The locus of 2 satisfying the inequality
\[{\log _{\dfrac{1}{3}}}\left| {z + 1} \right| > {\log _{\dfrac{1}{3}}}\left| {z - 1} \right|\]is
A.\[R(z) < 0\]
B.\[R(z) > 0\]
C.\[I(z) < 0\]
D.None of these

Answer 1

Hint: Use the property =>\[{\log _a}b > {\log _a}c\] ; where \[a < 1\]
                                                          \[ = b < c\]
Then proceed by solving the \[\left| {z + 1} \right| < \left| {z - 1} \right|\]
By substituting \[z = x + iy\]
Given: an equation: \[{\log _{\dfrac{1}{3}}}\left| {z + 1} \right| > {\log _{\dfrac{1}{3}}}\left| {z - 1} \right|\]
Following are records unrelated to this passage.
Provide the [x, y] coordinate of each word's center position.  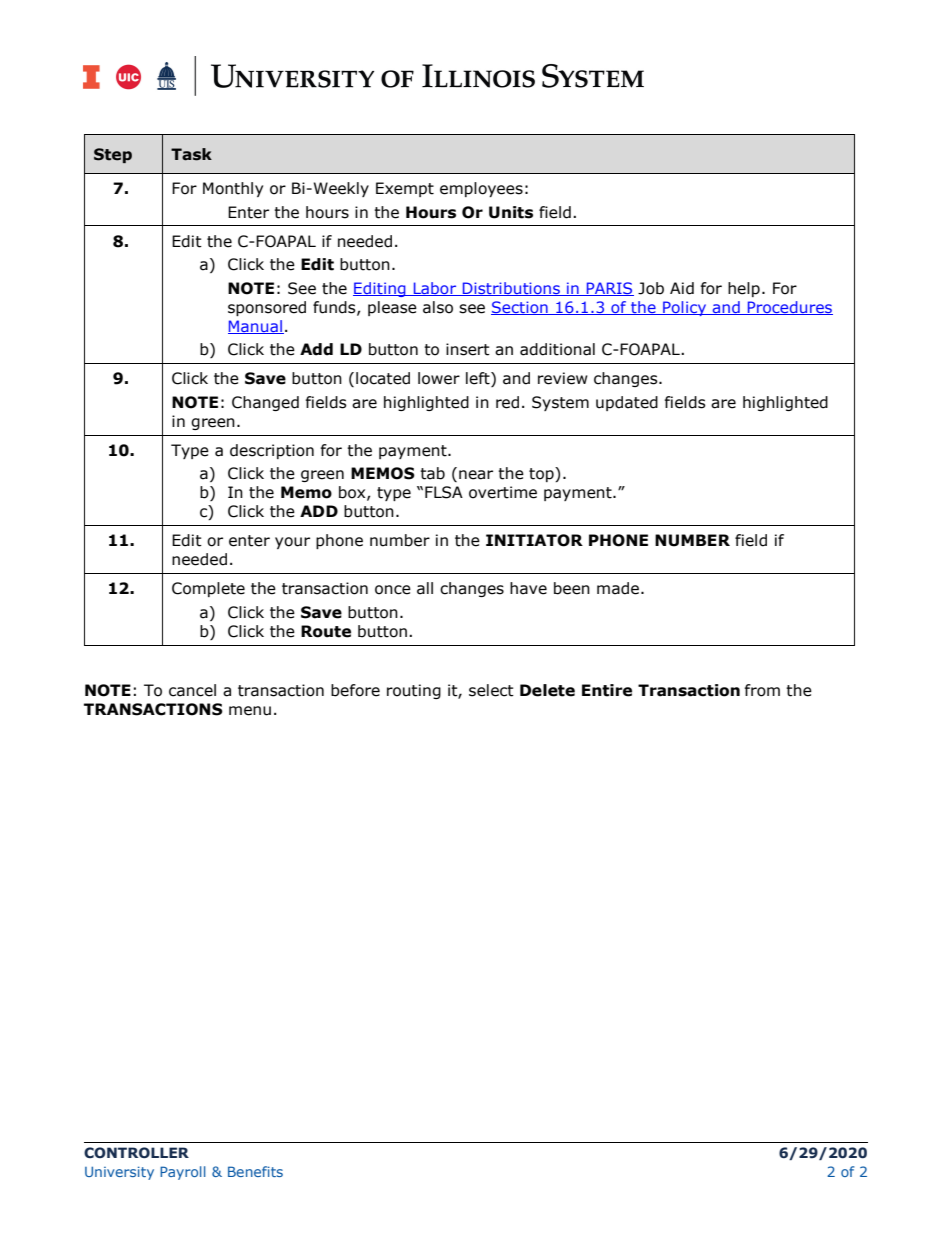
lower [439, 378]
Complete [208, 589]
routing [414, 691]
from [762, 690]
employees [481, 189]
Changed [265, 403]
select [491, 690]
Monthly [233, 189]
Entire [607, 690]
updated [627, 403]
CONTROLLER [136, 1152]
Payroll [183, 1173]
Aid [682, 288]
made [618, 588]
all [425, 588]
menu [250, 711]
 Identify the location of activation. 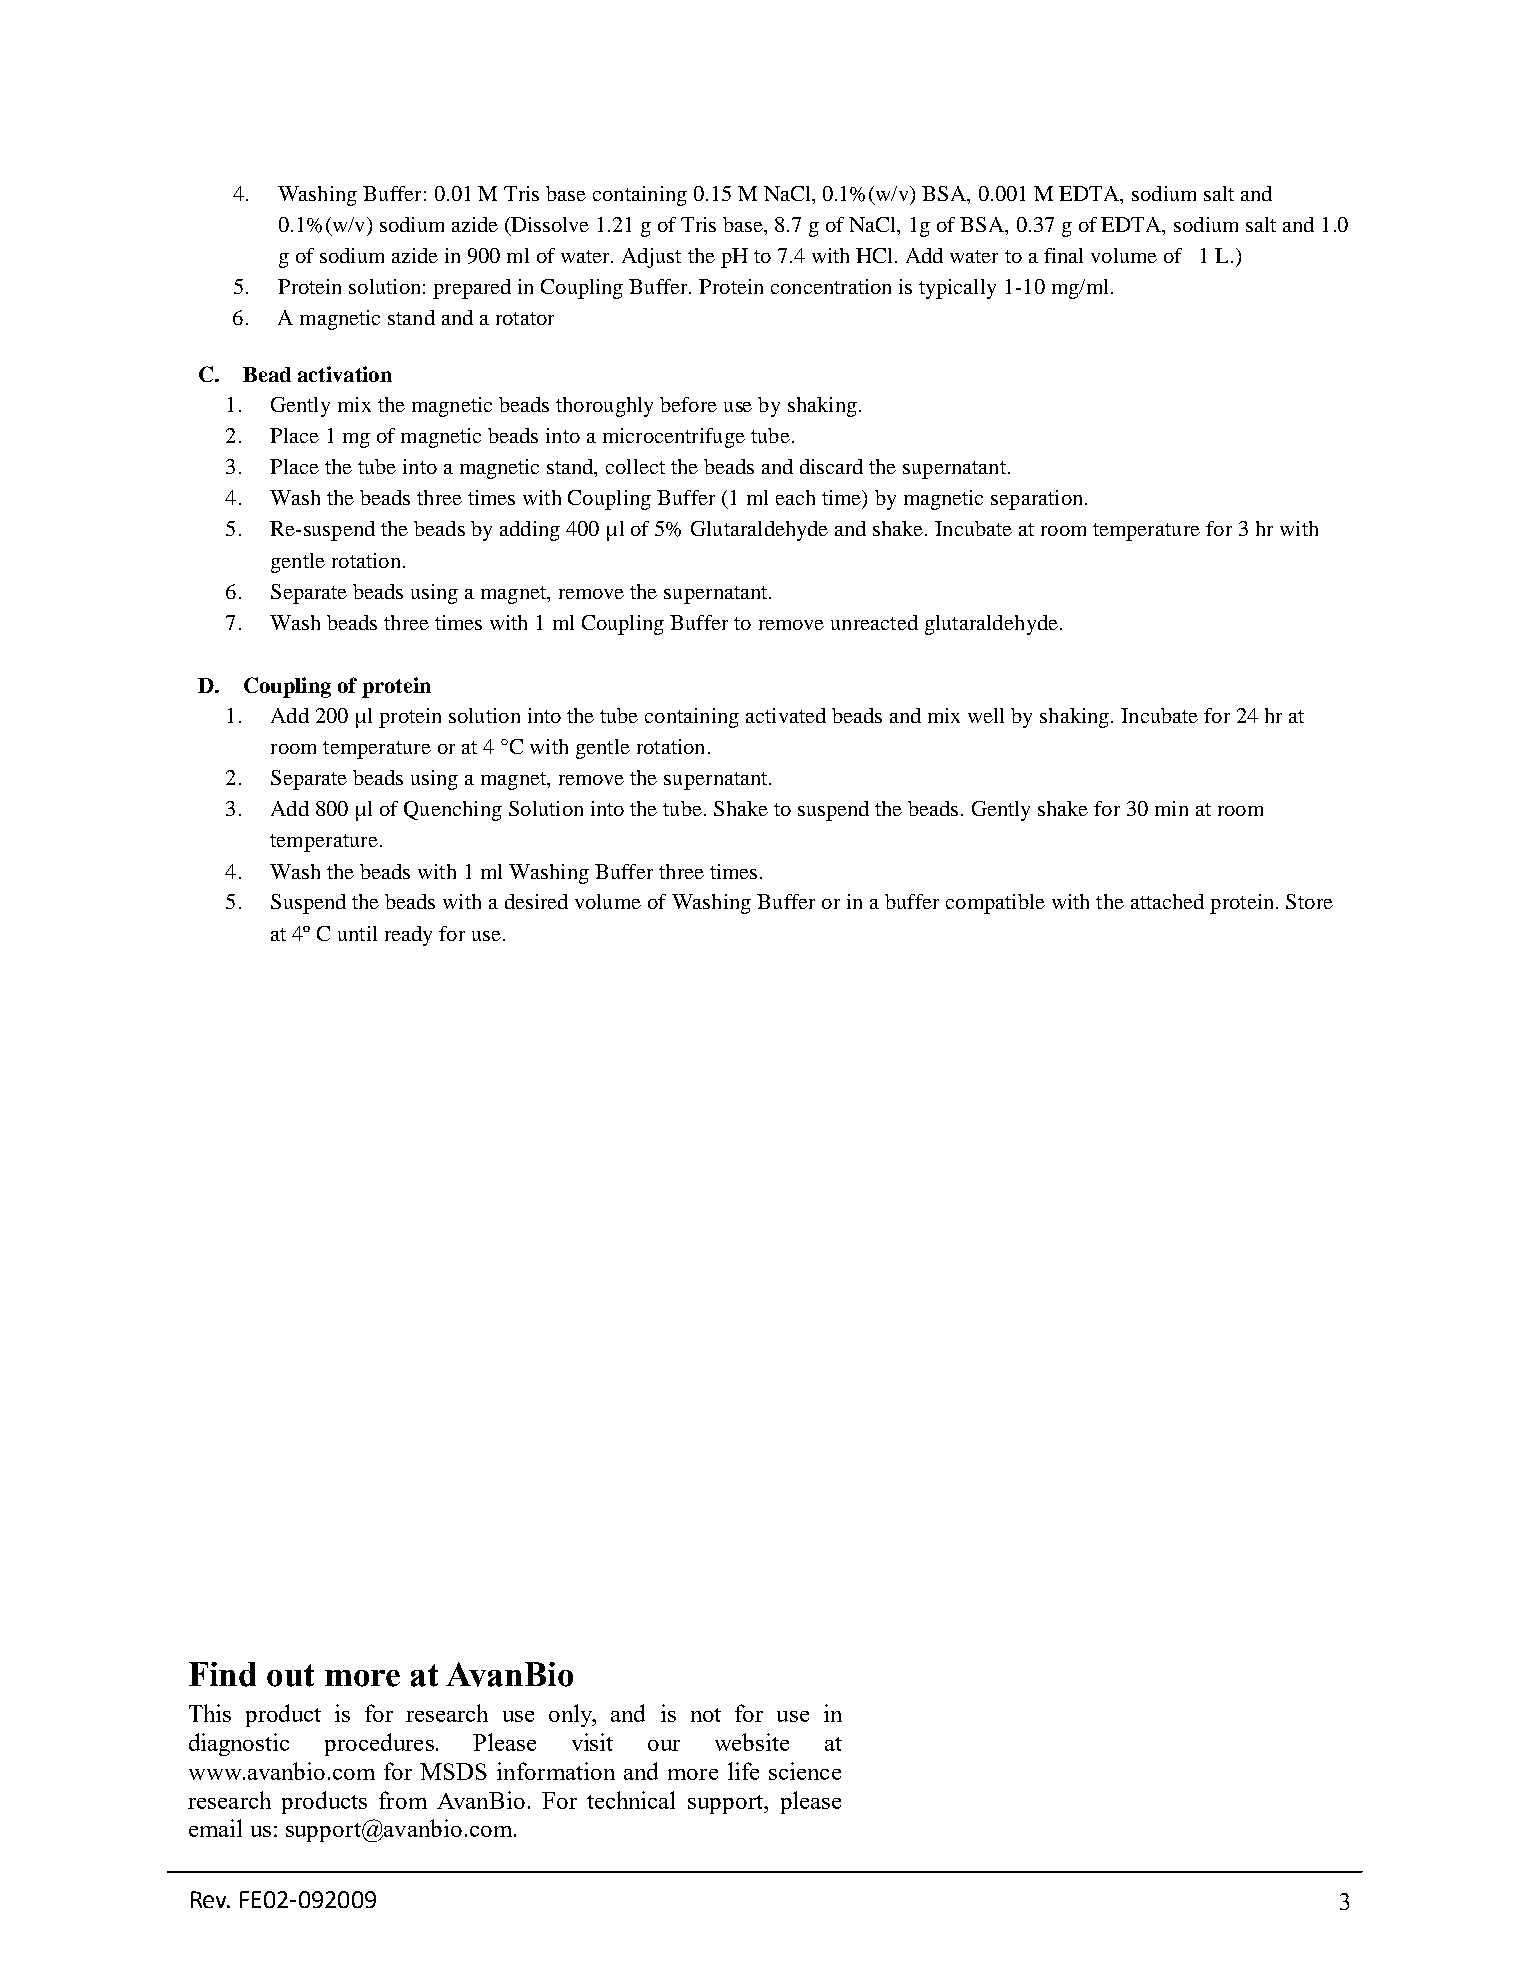
(345, 374).
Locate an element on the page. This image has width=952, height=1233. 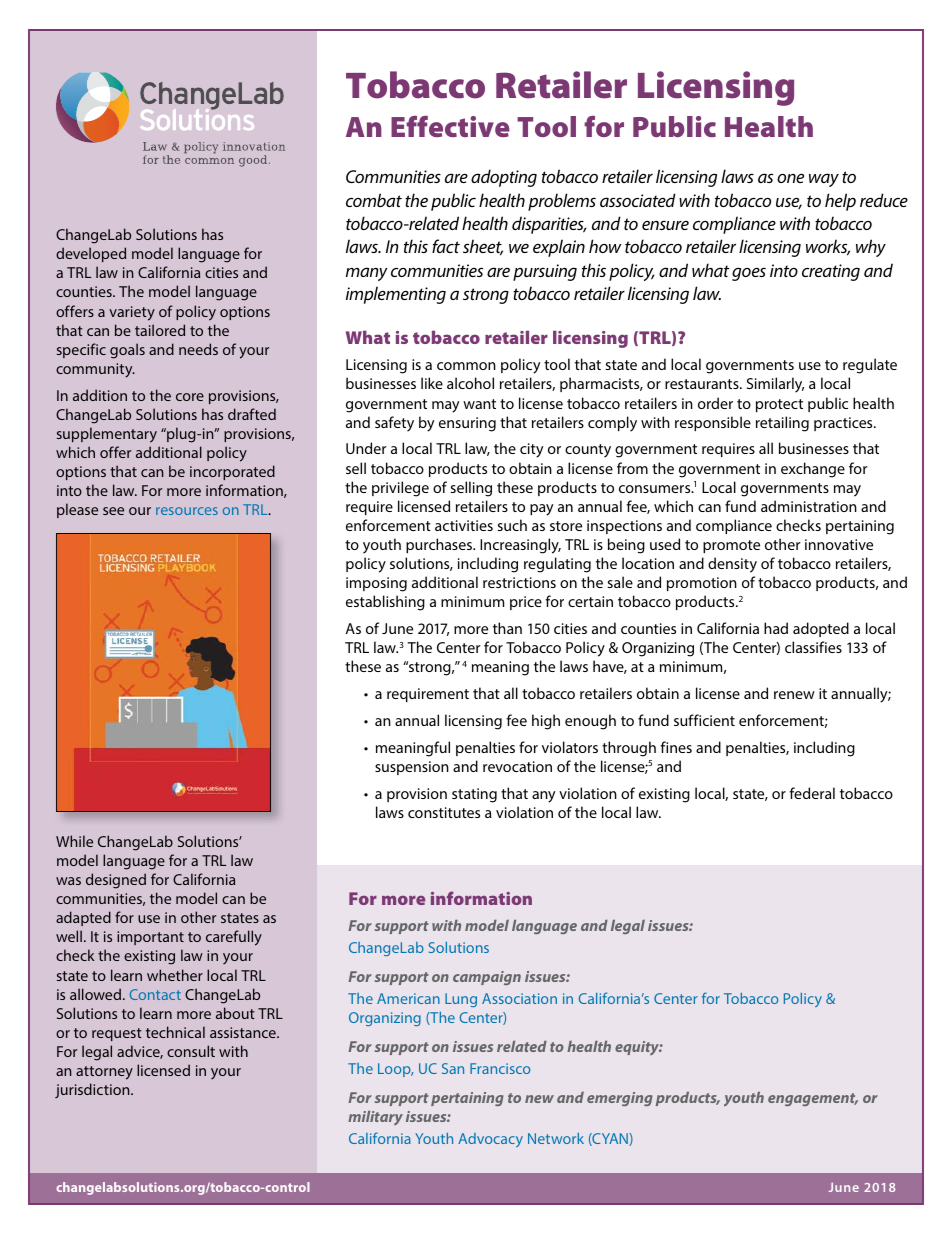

Complete step by step solution:
Step 1: In this question, we are given
\[{\log _{\dfrac{1}{3}}}\left| {z + 1} \right| > {\log _{\dfrac{1}{3}}}\left| {z - 1} \right|\]
As we know that,
\[{\log _a}b > {\log _a}c\] ; if \[a > 1\]
 Then, \[b > c\]
Whereas if\[a < 1\],
We get \[{\log _a}b > {\log _a}c\]
\[b < c\].
Step 2:
Applying this in given equation, we get,
\[{\log _{\dfrac{1}{3}}}\left| {z + 1} \right| > {\log _{\dfrac{1}{3}}}\left| {z - 1} \right|\]\[\because \dfrac{1}{3} < 1\]
So, \[\left| {z + 1} \right| < \left| {z - 1} \right|\]
Step 3: Since, we know a complex number z is equal to,
\[z = x + iy\]
Substituting this in above equation we get,
\[\left| {(x + 1) + iy} \right| < \left| {(x - 1) + iy} \right|\]
Now, squaring both sides, so as to ensure a positive value, we get,
\[{\left| {(x + 1) + (iy)} \right|^2} < {\left| {(x - 1) + (iy)} \right|^2}\]
We get,
\[{(x + 1)^2} + {(iy)^2} < {(x - 1)^2} + {(iy)^2}\]
We get, a relation,
\[{(x + 1)^2} < {(x - 1)^2}\] ………….(1)
Step 4:
On solving the relation (1),
We get,
\[{x^2} + 1 + 2x < {x^2} + 1 - 2x\]
Or, \[4x < 0\]
Or, \[x < 0\].
Since here \[x\] refers to the real part of z,
We get,
\[R(z) < 0\]
Hence the correct answer is (A).

Note: In this question, it is important to remember the logarithmic relation between two variables. Since if we proceed with the relation, \[{\log _a}b > {\log _a}c\] ; \[a > 1\]. We get, \[b < c\], as a result we end up with \[R(z) > 0\]; which is completely wrong.